* **Short task**: Render every line of the entries below as a Markdown table with the columns "Row" and "Line", numbering the rows in order and omitting blank lines. Leave the pictures out of the table.

### Listed records

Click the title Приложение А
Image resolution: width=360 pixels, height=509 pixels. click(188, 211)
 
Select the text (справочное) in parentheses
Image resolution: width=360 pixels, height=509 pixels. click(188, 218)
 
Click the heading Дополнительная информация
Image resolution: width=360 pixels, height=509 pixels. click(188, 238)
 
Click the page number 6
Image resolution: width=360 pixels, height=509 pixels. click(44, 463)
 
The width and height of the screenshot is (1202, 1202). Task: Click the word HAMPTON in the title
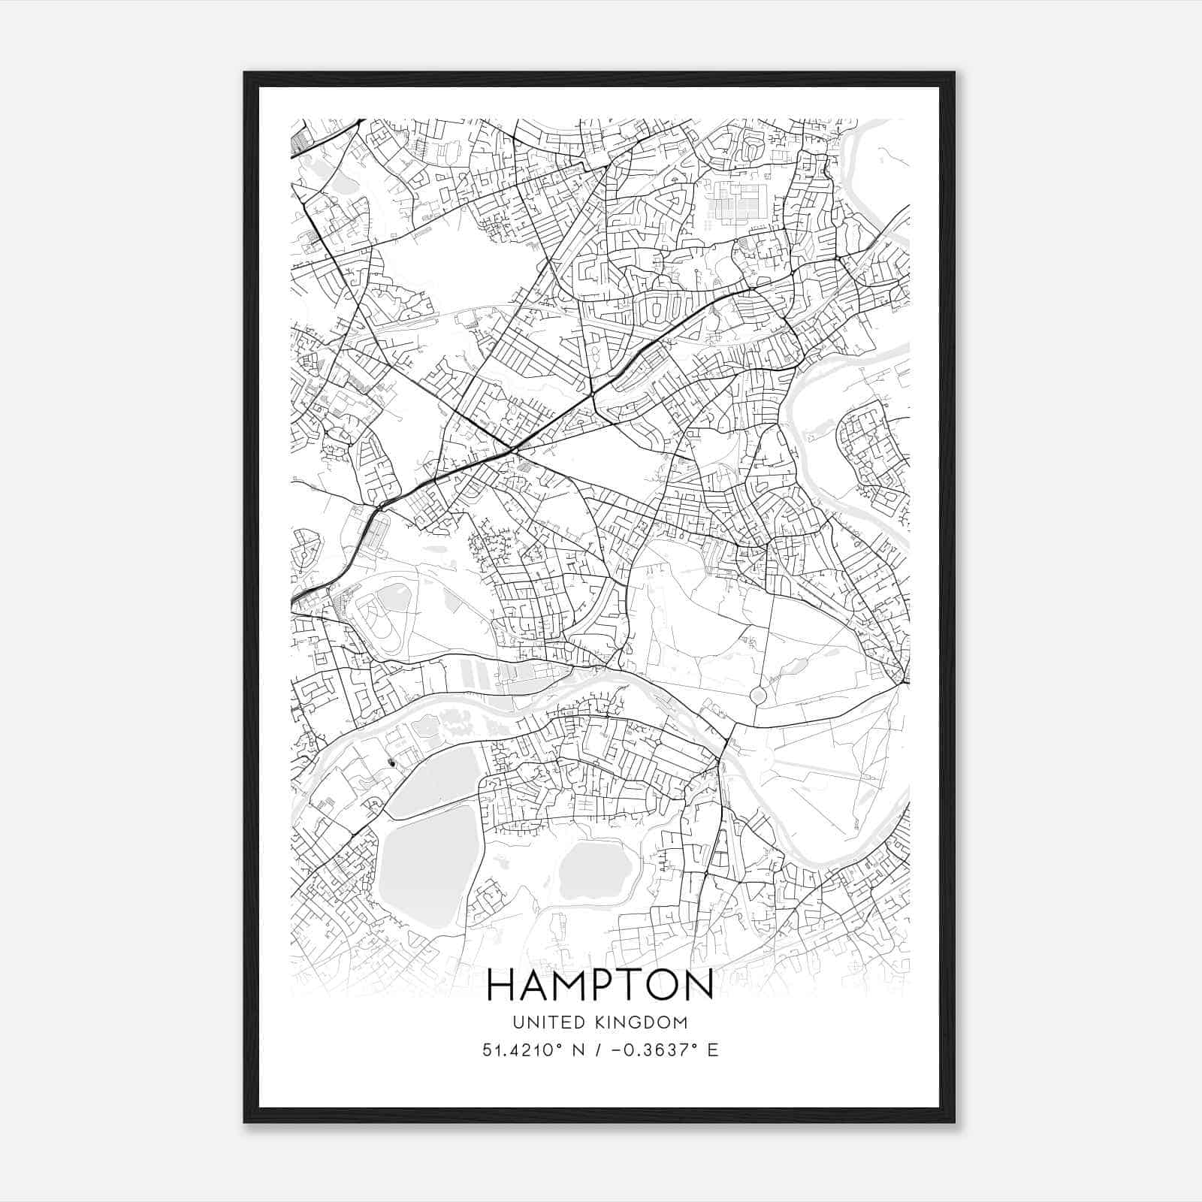(x=600, y=985)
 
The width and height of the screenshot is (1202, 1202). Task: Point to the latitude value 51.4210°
(x=523, y=1049)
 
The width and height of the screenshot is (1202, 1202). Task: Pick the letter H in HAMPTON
(x=501, y=985)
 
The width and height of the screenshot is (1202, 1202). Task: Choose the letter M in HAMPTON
(x=569, y=985)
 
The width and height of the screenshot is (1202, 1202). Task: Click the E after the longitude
(x=712, y=1049)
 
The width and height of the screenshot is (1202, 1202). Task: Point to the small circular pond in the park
(x=758, y=696)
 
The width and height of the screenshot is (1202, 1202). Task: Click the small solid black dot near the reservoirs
(x=390, y=763)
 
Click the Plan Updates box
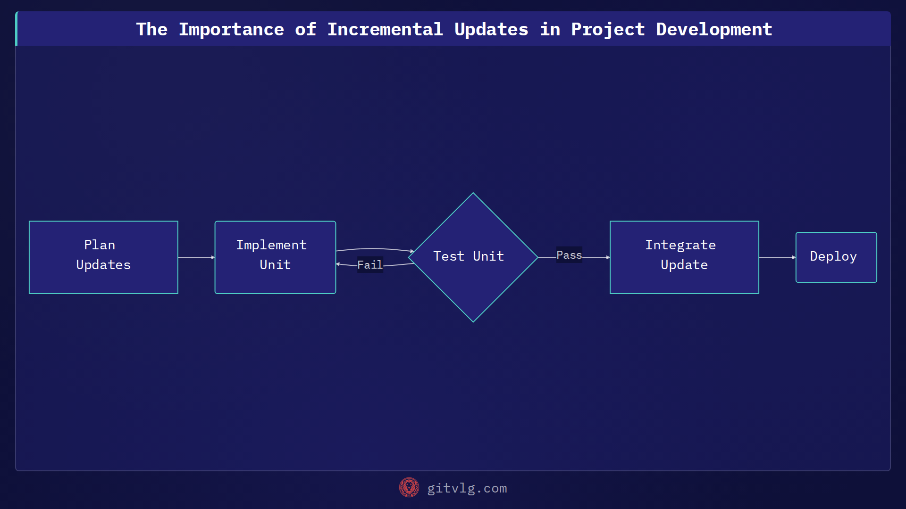103,257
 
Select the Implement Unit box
275,257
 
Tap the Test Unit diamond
473,257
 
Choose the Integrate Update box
684,257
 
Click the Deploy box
836,257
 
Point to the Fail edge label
369,265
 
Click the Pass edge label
569,255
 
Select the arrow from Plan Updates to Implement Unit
196,257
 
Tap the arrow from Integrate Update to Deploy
777,257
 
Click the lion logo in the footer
409,487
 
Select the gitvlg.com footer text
467,488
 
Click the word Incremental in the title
385,29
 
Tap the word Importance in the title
231,29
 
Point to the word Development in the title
714,29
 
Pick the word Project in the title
608,29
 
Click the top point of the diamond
473,194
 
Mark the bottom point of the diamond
473,321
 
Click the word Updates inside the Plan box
103,265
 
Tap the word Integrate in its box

######

* **Task result**:
| Row | Line |
|---|---|
| 1 | Click the title Приложение А |
| 2 | Image resolution: width=360 pixels, height=509 pixels. click(188, 211) |
| 3 | Select the text (справочное) in parentheses |
| 4 | Image resolution: width=360 pixels, height=509 pixels. click(188, 218) |
| 5 | Click the heading Дополнительная информация |
| 6 | Image resolution: width=360 pixels, height=509 pixels. click(188, 238) |
| 7 | Click the page number 6 |
| 8 | Image resolution: width=360 pixels, height=509 pixels. click(44, 463) |
| 9 | The width and height of the screenshot is (1202, 1202). Task: Click the word HAMPTON in the title |
| 10 | (x=600, y=985) |
| 11 | The width and height of the screenshot is (1202, 1202). Task: Point to the latitude value 51.4210° |
| 12 | (x=523, y=1049) |
| 13 | The width and height of the screenshot is (1202, 1202). Task: Pick the letter H in HAMPTON |
| 14 | (x=501, y=985) |
| 15 | The width and height of the screenshot is (1202, 1202). Task: Choose the letter M in HAMPTON |
| 16 | (x=569, y=985) |
| 17 | The width and height of the screenshot is (1202, 1202). Task: Click the E after the longitude |
| 18 | (x=712, y=1049) |
| 19 | The width and height of the screenshot is (1202, 1202). Task: Point to the small circular pond in the park |
| 20 | (x=758, y=696) |
| 21 | The width and height of the screenshot is (1202, 1202). Task: Click the small solid black dot near the reservoirs |
| 22 | (x=390, y=763) |
| 23 | Click the Plan Updates box |
| 24 | 103,257 |
| 25 | Select the Implement Unit box |
| 26 | 275,257 |
| 27 | Tap the Test Unit diamond |
| 28 | 473,257 |
| 29 | Choose the Integrate Update box |
| 30 | 684,257 |
| 31 | Click the Deploy box |
| 32 | 836,257 |
| 33 | Point to the Fail edge label |
| 34 | 369,265 |
| 35 | Click the Pass edge label |
| 36 | 569,255 |
| 37 | Select the arrow from Plan Updates to Implement Unit |
| 38 | 196,257 |
| 39 | Tap the arrow from Integrate Update to Deploy |
| 40 | 777,257 |
| 41 | Click the lion logo in the footer |
| 42 | 409,487 |
| 43 | Select the gitvlg.com footer text |
| 44 | 467,488 |
| 45 | Click the word Incremental in the title |
| 46 | 385,29 |
| 47 | Tap the word Importance in the title |
| 48 | 231,29 |
| 49 | Point to the word Development in the title |
| 50 | 714,29 |
| 51 | Pick the word Project in the title |
| 52 | 608,29 |
| 53 | Click the top point of the diamond |
| 54 | 473,194 |
| 55 | Mark the bottom point of the diamond |
| 56 | 473,321 |
| 57 | Click the word Updates inside the Plan box |
| 58 | 103,265 |
| 59 | Tap the word Integrate in its box |